Work to do:
Copy the items word for word, starting with the line that contains "Screen dimensions: 647x314" and running through the last line of the items, both ends included. Give only those lines.

[START Exercise inputs]

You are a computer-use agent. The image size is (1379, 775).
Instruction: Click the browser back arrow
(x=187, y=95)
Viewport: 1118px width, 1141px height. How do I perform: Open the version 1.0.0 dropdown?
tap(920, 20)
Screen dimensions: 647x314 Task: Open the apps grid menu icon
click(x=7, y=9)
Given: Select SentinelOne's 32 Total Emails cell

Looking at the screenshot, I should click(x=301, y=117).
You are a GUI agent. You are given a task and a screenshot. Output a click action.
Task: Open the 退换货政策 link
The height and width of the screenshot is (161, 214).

[END Exercise inputs]

Solution for this task:
Screen dimensions: 647x314 Task: Open the apps grid menu icon
click(x=7, y=9)
Given: Select SentinelOne's 32 Total Emails cell

Looking at the screenshot, I should click(x=301, y=117).
You are a GUI agent. You are given a task and a screenshot. Output a click action.
Task: Open the 退换货政策 link
The height and width of the screenshot is (161, 214).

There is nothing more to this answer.